Review of King Kong

King Kong (2005)
2/10
Shamefully bloated.
30 January 2006
This shamefully bloated self-indulgent work by Peter Jackson illustrates what is so bad about modern day films and what is so great about old movies.

The original Kong, my favorite film of all time, got into and got out of the story in lightning fashion, with excitement to spare and no flat parts.

The new one just lingers like a huge wart on the screen. I can't tell you how contemptuous I am of this film. Whether it's Jack Black (is that his real name?) non-stop mugging -- was he on drugs? "Ann Darrow's" "heartbreaking relationship" with the ape: is the vaudevillian juggling going to add any insight to this? And of course the gag-a-minute appearance of Adian Brody, who is the effeminate Jack Driscoll. The eye-rolling natives, the PC multi-national crew, there were so many flat spots here. I had to laugh when Ann Darrow magically appeared in Manhattan, in silhouette, to reunite with Kong.

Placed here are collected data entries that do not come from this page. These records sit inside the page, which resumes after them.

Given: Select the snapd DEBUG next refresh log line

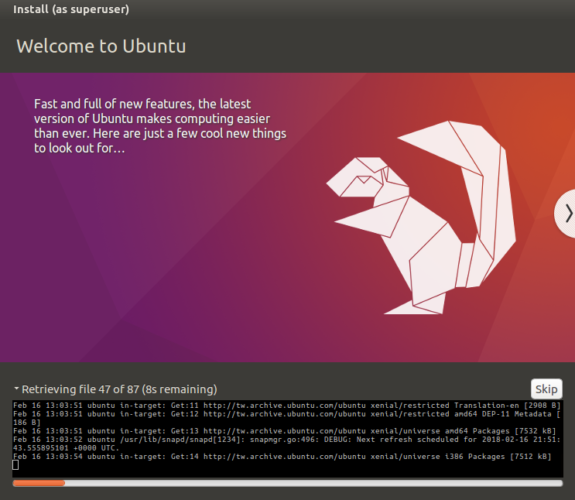Looking at the screenshot, I should (x=286, y=439).
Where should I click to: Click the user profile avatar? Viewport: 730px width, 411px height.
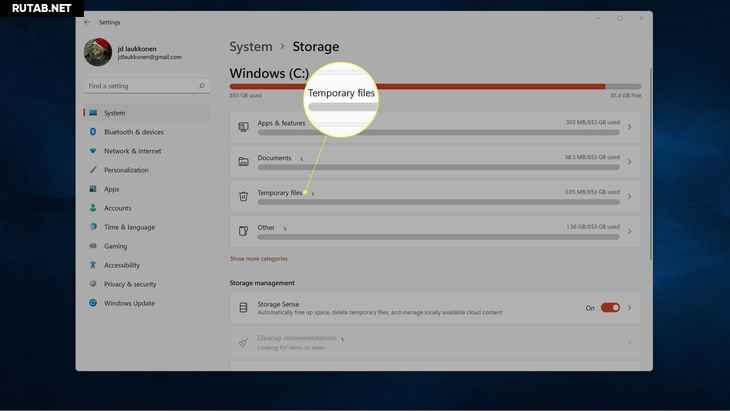click(x=98, y=52)
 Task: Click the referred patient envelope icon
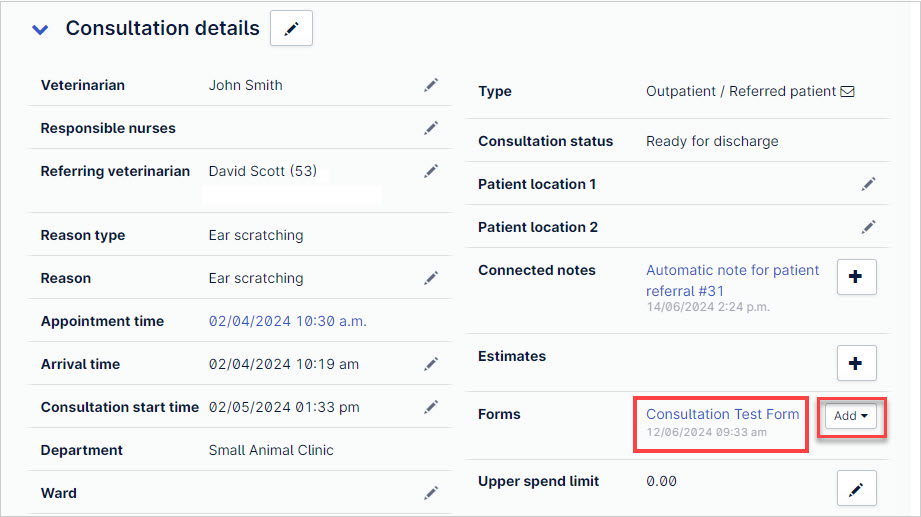[x=847, y=92]
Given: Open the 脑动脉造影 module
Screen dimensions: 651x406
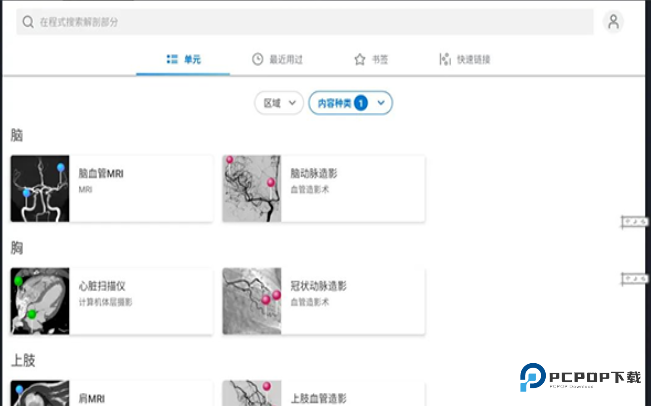Looking at the screenshot, I should [324, 188].
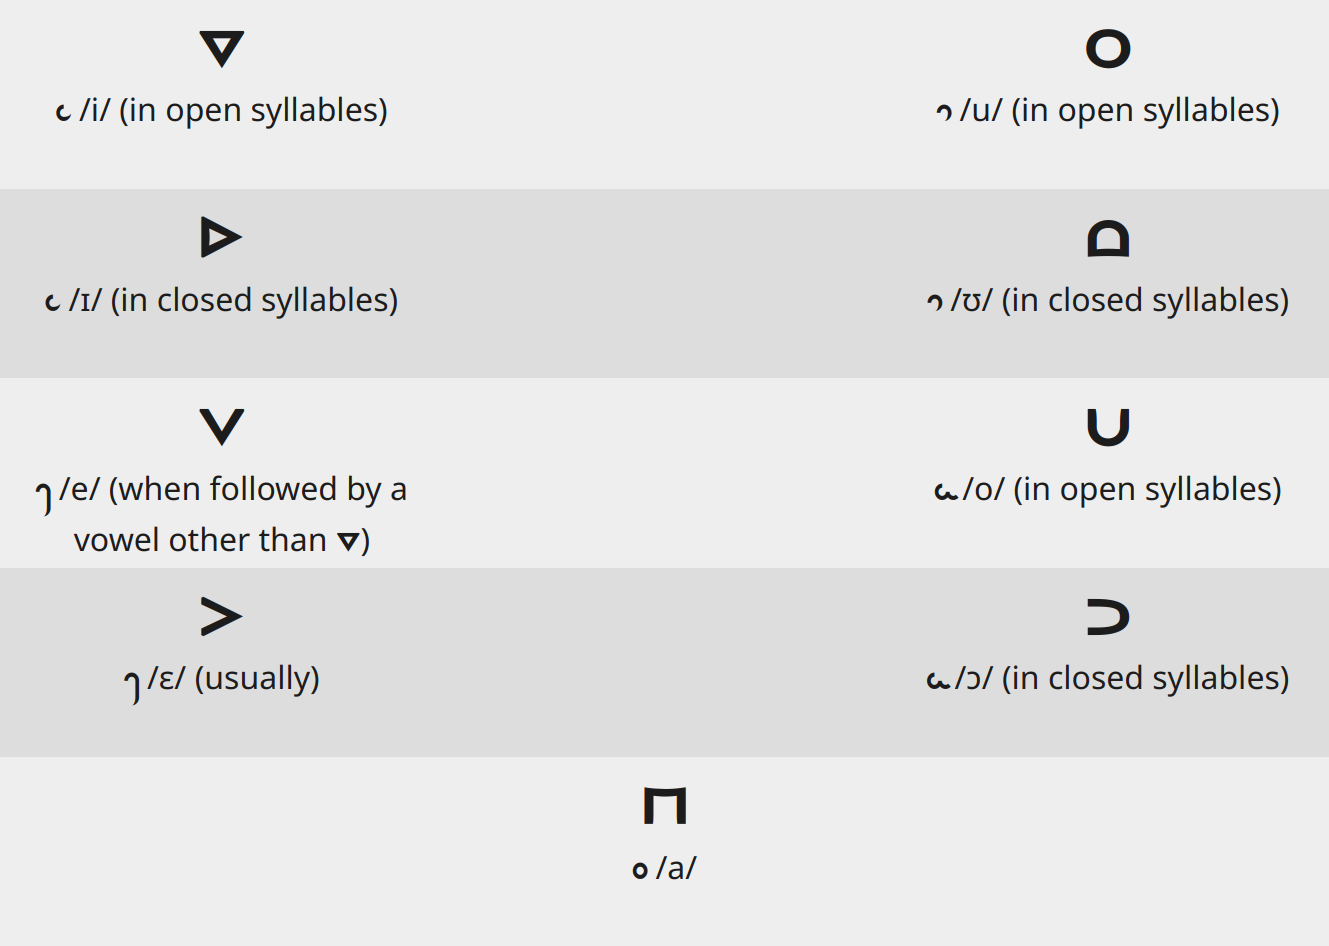Select the "/ɔ/ (in closed syllables)" text

(1121, 678)
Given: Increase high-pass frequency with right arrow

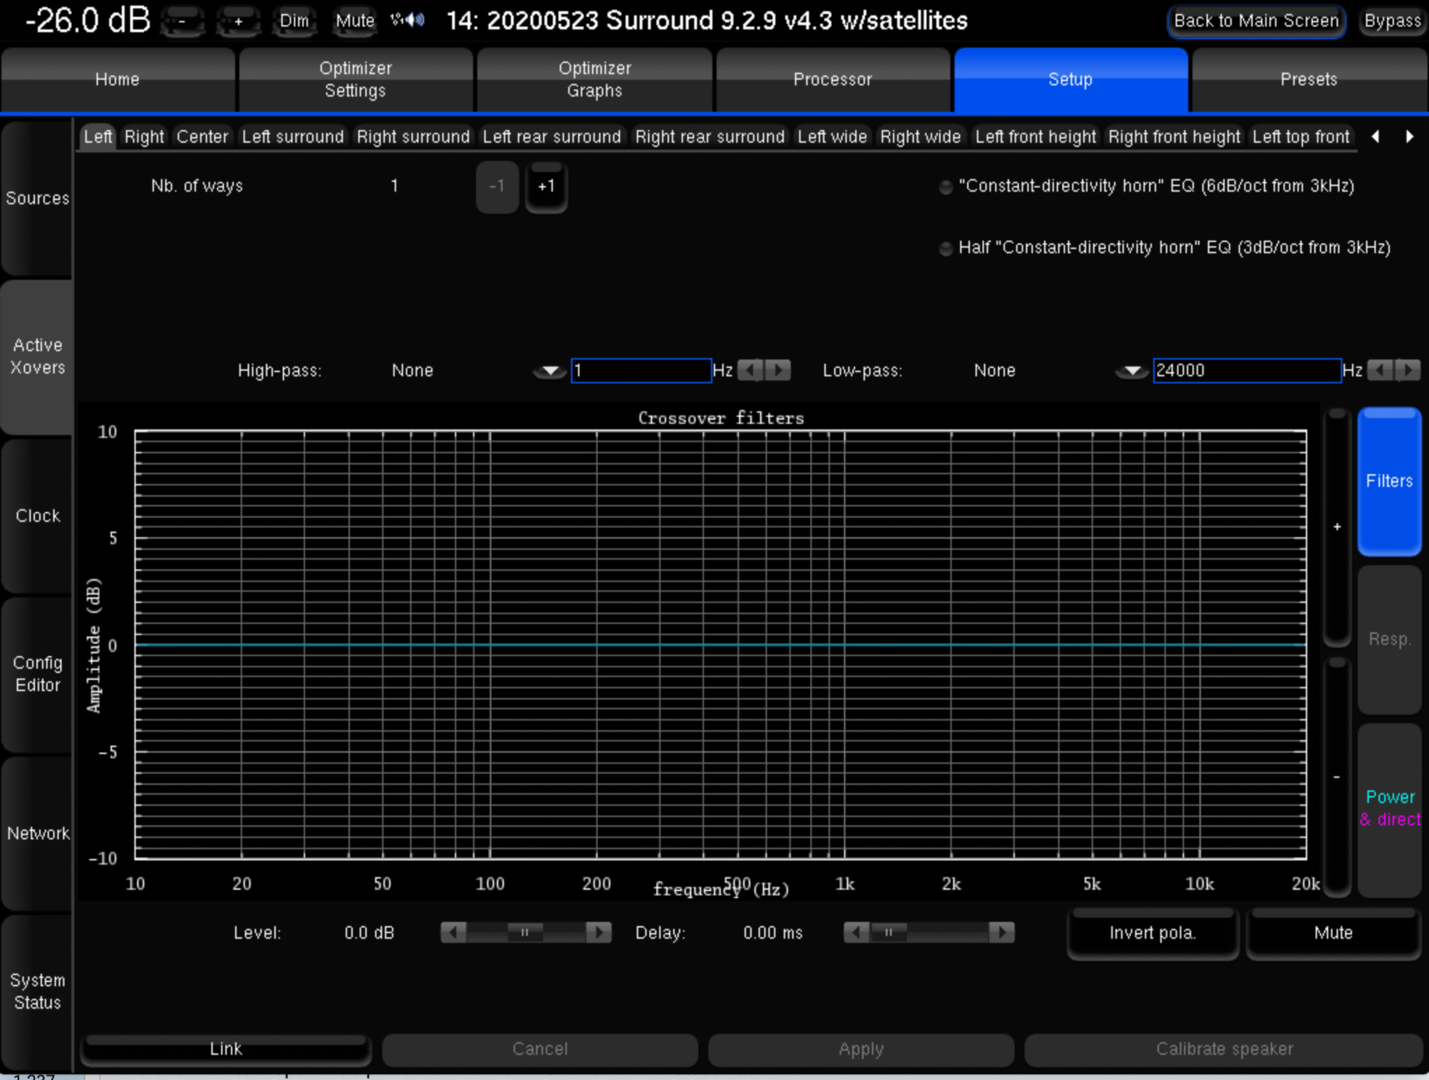Looking at the screenshot, I should [778, 370].
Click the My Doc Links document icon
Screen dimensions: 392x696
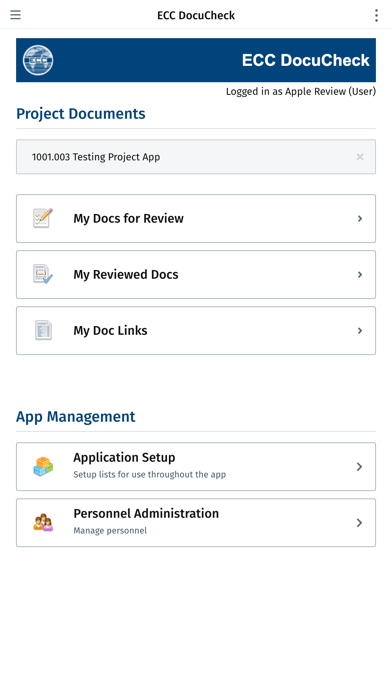click(x=43, y=330)
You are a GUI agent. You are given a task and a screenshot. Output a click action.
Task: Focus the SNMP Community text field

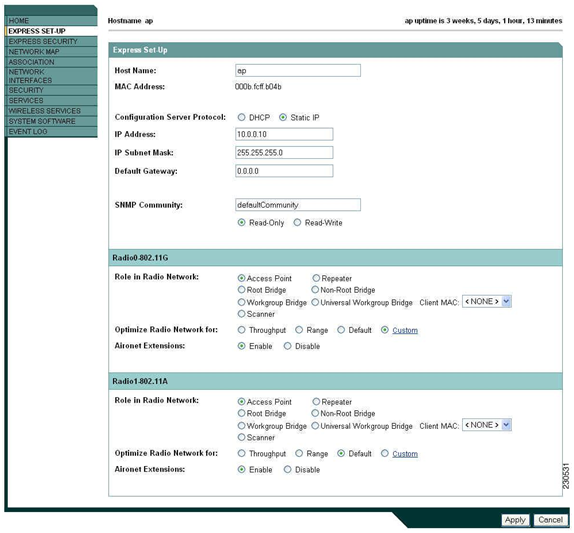pyautogui.click(x=298, y=205)
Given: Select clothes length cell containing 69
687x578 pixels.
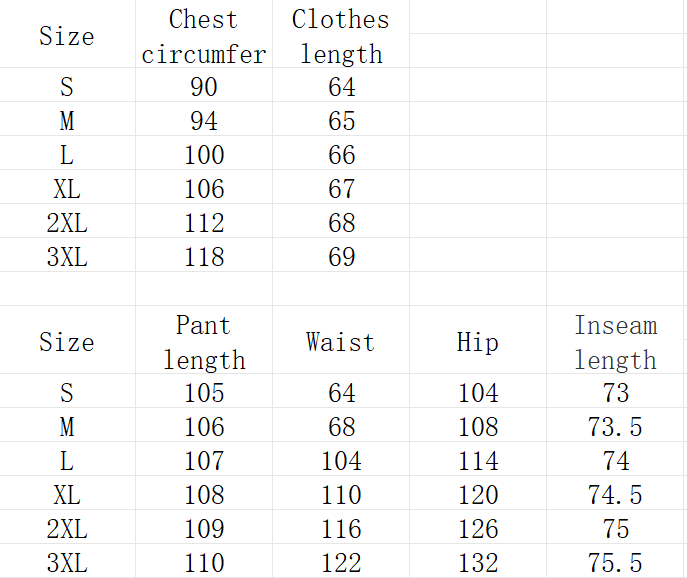Looking at the screenshot, I should (341, 257).
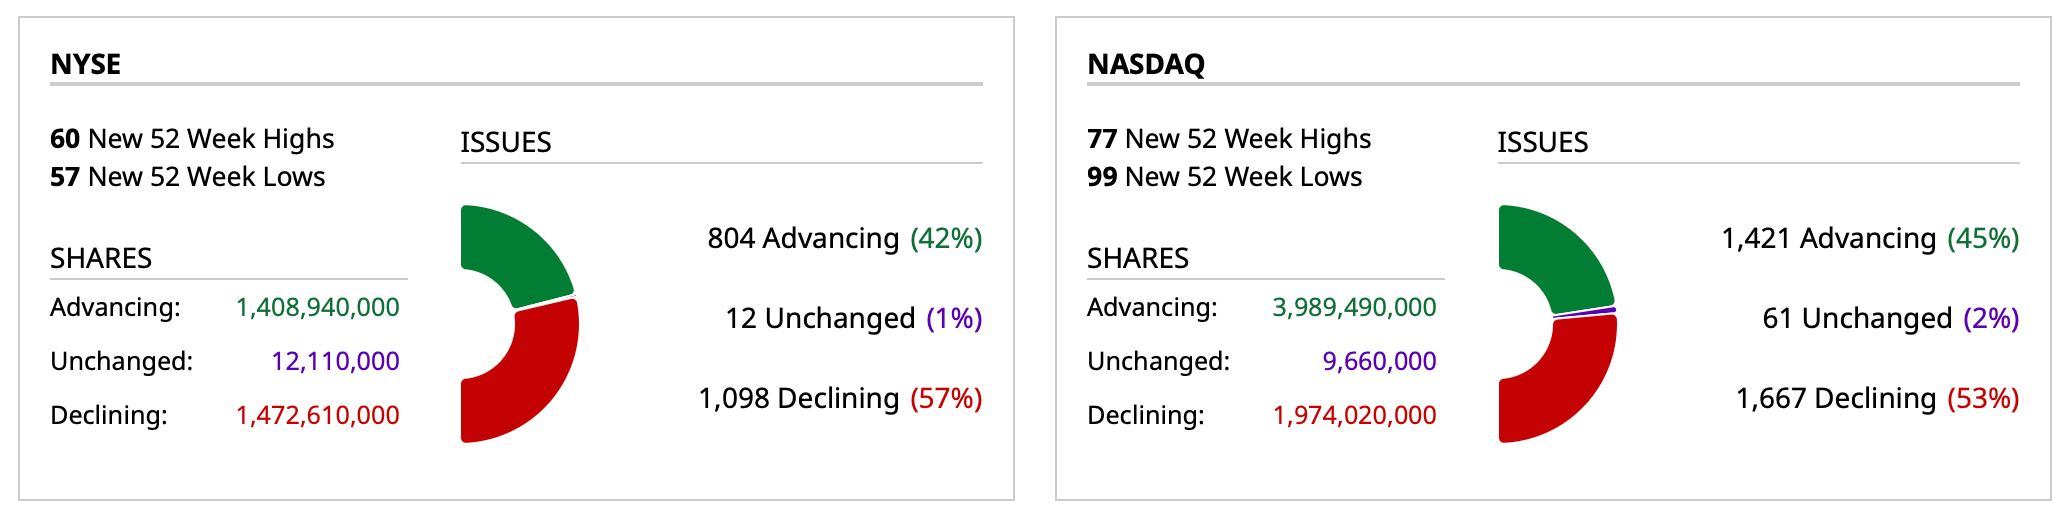Select NASDAQ 99 New 52 Week Lows
Viewport: 2068px width, 518px height.
[1225, 177]
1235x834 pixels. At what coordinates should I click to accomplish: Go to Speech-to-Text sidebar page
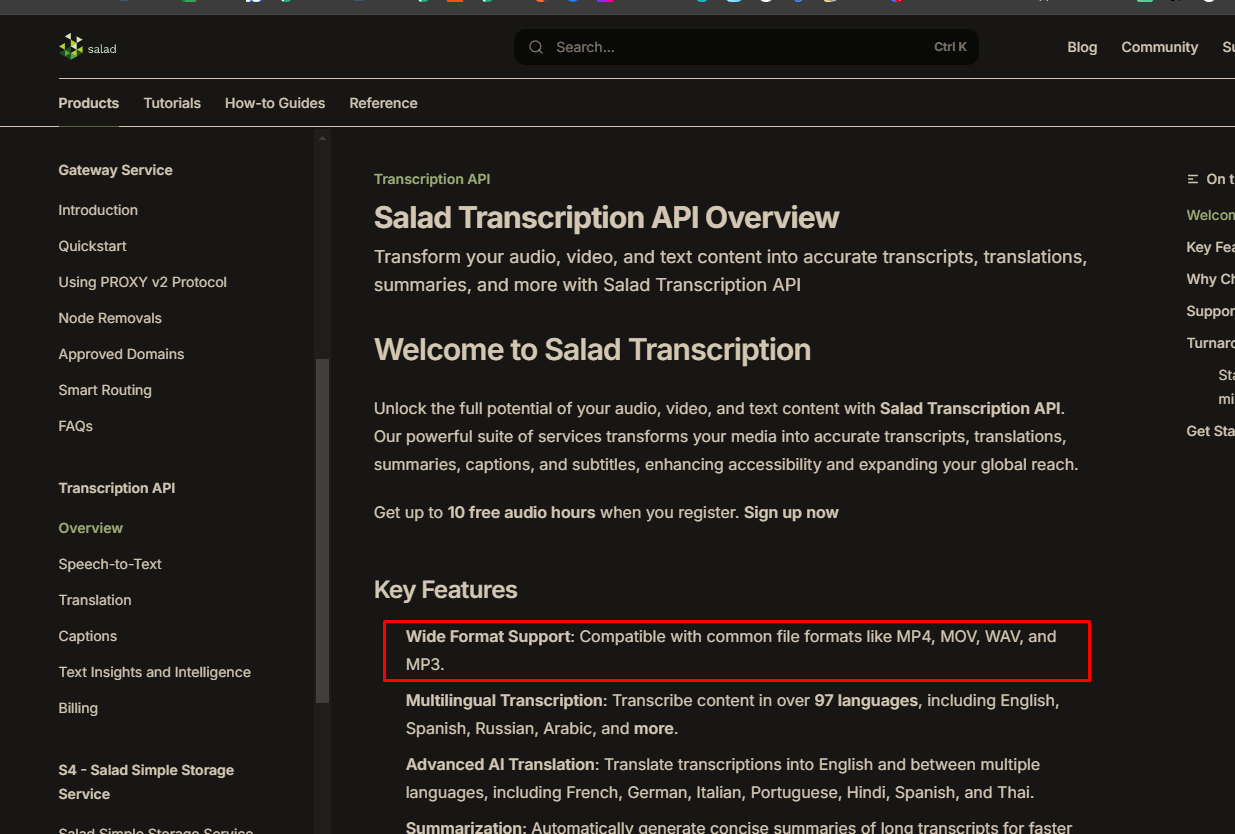(110, 564)
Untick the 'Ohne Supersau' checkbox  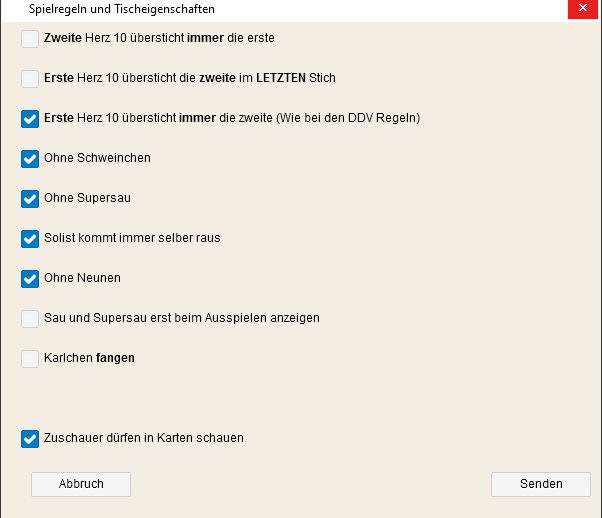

The CG effects were good but it took way too long to get there. It seems the director Peter Jackson is much more comfortable with the CG monsters than making any kind of human interest story. It looks like his set building of NY in the thirties in New Zealand was a calculated move to attract more filming to NZ. That's pretty much what this film was, a power play.

I was actually hoping for a comet to destroy the earth at the end of the picture. That might have saved it. But the whole experience just showed what a superior work of art the original Kong is, and how everything now, at least 99 percent, is just dumbed-down, watered down slop for the masses.